At a time when household names in advertising like legends David Ogilvy or Leo Burnett are largely gone, Vaynerchuk is something of an anomaly.
"In a world in which tech and data dominate, larger-than-life personalities are increasingly hard to find," said Andrew Essex, former CEO of Droga5 who's now senior managing partner at consulting giant TCS. "For some, a CEO with so much heart might feel anachronistic. Gary is the rare exception who can pull it off."
Is there a Vayner without Vaynerchuk?
The big question for many personality-led companies like Vaynerchuk's is whether they can transcend their leaders.

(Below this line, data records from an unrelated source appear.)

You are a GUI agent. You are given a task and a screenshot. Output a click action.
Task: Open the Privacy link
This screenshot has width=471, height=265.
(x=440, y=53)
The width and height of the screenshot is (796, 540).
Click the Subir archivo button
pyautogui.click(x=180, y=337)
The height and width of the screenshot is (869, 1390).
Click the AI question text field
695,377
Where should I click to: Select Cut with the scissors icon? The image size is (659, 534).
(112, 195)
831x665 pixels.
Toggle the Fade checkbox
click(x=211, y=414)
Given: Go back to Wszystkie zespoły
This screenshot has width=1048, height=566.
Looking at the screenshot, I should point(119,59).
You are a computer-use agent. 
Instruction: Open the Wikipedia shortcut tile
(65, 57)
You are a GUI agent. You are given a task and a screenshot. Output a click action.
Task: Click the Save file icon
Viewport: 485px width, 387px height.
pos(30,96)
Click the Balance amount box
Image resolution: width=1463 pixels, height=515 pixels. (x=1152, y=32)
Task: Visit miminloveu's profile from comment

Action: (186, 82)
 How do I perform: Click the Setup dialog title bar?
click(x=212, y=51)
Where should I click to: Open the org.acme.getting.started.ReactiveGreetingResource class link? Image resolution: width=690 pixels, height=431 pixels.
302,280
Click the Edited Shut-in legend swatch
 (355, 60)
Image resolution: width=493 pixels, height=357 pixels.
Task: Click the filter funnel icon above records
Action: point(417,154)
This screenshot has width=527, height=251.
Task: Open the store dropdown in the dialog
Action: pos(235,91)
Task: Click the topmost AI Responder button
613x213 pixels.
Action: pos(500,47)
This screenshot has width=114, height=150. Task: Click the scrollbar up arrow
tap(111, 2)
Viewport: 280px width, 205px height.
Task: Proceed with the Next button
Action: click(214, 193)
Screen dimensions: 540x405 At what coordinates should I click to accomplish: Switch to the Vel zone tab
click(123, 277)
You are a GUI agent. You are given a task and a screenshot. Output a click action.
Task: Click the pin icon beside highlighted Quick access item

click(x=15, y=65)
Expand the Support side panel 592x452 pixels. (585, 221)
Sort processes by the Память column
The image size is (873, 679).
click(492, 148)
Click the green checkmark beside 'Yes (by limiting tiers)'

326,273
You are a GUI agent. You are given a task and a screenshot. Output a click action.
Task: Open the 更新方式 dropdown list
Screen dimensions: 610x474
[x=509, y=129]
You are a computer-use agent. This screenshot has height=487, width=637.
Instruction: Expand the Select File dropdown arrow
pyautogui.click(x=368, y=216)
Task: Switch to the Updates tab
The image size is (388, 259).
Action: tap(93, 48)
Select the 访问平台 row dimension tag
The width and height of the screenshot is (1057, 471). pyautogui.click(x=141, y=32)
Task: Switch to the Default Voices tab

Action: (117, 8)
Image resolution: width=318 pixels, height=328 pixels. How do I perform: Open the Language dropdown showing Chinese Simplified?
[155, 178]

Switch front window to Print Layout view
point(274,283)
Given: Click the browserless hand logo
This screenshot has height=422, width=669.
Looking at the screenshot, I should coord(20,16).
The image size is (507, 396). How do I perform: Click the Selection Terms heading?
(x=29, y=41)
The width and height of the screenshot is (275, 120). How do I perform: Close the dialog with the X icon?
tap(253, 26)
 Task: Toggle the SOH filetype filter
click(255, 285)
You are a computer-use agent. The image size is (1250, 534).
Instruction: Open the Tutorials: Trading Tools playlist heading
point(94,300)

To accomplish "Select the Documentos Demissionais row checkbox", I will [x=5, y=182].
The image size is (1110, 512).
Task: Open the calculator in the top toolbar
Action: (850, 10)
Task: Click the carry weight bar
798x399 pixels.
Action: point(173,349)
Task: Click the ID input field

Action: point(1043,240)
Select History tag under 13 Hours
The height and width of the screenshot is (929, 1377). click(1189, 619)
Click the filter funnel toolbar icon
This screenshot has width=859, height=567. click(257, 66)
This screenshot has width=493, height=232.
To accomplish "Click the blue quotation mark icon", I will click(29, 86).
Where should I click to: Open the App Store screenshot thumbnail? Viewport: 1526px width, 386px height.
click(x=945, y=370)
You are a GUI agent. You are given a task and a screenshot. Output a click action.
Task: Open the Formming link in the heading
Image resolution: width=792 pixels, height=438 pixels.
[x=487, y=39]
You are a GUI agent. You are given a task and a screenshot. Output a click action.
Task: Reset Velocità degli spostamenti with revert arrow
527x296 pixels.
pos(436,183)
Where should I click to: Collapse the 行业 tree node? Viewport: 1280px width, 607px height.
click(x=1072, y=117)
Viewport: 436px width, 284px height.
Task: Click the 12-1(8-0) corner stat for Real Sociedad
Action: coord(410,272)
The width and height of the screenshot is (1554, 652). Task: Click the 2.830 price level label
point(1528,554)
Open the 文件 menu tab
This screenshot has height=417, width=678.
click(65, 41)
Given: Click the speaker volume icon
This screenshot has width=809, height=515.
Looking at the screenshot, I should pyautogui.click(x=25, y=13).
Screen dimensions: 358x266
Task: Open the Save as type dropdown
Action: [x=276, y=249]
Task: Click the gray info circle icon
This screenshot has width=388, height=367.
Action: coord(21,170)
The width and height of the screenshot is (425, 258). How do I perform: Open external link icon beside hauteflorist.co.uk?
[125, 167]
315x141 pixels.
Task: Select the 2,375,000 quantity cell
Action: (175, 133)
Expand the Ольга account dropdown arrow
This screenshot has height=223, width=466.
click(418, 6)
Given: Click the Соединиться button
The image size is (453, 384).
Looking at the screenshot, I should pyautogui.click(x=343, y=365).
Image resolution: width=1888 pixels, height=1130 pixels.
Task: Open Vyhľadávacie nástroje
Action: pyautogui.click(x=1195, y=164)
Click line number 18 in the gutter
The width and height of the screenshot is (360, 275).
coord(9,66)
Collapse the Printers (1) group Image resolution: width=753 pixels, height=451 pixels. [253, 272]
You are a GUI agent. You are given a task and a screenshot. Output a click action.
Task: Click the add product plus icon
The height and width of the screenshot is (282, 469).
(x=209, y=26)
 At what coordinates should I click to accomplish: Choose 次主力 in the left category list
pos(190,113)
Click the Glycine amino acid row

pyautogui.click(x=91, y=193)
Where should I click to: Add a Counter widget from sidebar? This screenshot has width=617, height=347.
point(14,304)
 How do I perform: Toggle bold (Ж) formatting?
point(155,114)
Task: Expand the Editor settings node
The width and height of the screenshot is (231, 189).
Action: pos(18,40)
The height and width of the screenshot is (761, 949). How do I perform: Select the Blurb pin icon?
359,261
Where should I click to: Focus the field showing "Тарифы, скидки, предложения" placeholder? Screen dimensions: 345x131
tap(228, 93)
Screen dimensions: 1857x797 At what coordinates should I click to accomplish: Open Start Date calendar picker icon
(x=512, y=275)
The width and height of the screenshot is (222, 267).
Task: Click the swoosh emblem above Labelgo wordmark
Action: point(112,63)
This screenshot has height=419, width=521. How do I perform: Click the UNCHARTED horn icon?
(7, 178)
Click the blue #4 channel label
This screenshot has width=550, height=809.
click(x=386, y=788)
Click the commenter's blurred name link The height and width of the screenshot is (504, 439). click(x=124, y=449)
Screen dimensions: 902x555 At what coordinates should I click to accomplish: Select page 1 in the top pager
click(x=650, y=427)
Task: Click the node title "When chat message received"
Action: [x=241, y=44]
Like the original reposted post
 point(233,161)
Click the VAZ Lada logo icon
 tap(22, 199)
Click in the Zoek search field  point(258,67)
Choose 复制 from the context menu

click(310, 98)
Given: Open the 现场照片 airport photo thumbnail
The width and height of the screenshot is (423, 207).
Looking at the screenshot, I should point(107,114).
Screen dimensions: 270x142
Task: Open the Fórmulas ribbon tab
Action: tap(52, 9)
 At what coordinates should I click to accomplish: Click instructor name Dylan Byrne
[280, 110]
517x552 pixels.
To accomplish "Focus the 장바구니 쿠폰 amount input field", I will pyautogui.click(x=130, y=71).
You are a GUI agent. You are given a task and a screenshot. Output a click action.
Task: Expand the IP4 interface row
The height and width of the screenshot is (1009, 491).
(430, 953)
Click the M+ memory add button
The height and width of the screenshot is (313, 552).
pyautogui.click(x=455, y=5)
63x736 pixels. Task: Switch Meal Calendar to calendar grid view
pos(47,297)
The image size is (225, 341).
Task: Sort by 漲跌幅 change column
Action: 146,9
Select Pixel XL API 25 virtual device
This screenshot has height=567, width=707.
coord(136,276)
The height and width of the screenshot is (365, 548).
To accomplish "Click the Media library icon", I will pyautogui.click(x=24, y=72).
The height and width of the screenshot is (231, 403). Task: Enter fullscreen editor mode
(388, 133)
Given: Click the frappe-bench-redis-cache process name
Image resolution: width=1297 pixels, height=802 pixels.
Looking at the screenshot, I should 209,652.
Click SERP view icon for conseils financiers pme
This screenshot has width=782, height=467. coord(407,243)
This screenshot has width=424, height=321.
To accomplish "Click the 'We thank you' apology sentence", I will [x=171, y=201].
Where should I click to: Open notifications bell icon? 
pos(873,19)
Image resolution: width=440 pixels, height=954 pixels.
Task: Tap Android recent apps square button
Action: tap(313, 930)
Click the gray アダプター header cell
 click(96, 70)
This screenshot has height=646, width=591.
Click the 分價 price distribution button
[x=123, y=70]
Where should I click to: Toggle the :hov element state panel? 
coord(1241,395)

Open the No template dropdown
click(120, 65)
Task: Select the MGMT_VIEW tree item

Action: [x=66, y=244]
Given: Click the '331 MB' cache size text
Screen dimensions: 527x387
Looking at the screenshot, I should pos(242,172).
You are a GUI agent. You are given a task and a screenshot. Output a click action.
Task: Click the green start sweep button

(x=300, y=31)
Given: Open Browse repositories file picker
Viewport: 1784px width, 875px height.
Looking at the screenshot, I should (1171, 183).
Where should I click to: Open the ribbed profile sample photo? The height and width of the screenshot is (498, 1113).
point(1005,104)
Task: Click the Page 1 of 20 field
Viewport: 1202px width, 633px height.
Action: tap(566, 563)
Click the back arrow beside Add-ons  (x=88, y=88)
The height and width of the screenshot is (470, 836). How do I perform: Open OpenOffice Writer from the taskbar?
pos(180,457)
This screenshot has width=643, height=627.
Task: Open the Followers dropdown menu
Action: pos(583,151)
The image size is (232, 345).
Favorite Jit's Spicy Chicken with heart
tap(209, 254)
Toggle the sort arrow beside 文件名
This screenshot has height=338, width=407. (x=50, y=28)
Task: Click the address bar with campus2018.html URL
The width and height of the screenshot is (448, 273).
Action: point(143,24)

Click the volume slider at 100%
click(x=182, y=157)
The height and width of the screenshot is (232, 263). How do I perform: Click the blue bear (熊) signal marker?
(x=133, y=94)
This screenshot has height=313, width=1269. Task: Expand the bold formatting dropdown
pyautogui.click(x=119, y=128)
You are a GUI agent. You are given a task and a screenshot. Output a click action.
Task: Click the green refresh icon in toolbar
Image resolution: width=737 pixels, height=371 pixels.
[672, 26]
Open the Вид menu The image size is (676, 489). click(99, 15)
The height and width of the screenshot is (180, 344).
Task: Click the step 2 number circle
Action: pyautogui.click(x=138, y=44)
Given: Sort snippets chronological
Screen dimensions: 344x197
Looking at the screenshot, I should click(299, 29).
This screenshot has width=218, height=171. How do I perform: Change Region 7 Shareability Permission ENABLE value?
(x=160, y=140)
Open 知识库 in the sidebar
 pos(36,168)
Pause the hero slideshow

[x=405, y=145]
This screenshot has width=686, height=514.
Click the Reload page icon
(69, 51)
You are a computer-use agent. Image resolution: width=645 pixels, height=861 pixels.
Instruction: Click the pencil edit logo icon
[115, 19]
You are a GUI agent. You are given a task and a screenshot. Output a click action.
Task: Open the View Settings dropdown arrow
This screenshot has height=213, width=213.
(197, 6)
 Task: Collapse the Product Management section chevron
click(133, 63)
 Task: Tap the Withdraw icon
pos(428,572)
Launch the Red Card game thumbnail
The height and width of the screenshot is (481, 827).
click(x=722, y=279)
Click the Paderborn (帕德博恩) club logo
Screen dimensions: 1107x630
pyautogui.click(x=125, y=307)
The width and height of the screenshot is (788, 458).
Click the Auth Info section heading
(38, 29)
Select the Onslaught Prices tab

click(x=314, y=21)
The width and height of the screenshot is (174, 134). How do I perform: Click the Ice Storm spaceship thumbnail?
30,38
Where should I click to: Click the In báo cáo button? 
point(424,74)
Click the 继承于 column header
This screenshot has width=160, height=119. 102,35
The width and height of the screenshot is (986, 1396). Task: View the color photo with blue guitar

Walk around VaynerX, and its founder's presence is everywhere, from the framed inspirational quotes on the wall to the conference rooms named after his passions (the New York Jets, Empathy Wines). Naysayers say his personal brand is still bigger than his company; Vaynerchuk has 22 times as many followers on X as VaynerMedia. The agency isn't a huge buyer of TV advertising, which holds it back among marketers of a certain size, nor is it widely considered a destination for big-name execs or a feeder for prestigious marketers like Apple.
Vaynerchuk, pictured at Tribeca X in New York, is a regular on the conference circuit.
Dave Kotinsky/Getty Images for 2023 Tribeca Festival
Vaynerchuk insists the company is no longer synonymous with him, thanks to the team he's built under him. In fact, he said, the onetime upstart is on such a strong footing now that he now worries about complacency setting in.
"I feel like very senior industry people would consider working at VaynerMedia where seven years ago they would laugh at the idea," he said. "So, I think we are the future establishment."
That's not to say he sees himself letting the place run without him.
Vaynerchuk said he sees himself naming his replacement in five to 10 years, at which point he would move into an active chairman role, running VeeFriends or scratching another longtime itch: buying and reviving bygone brands like Ocean Pacific.
"Could JC Penney's come back in a different form as a social live shopping show?" he mused.
Vaynerchuk prides himself on being a hands-off manager and says he'd let the new CEO run the company. But he won't disappear, either.
"I would just be driving another car, and if that person driving the VaynerX car would like me to come in and sit in the passenger seat and brainstorm some stuff or help, then I'm very there for that," he said.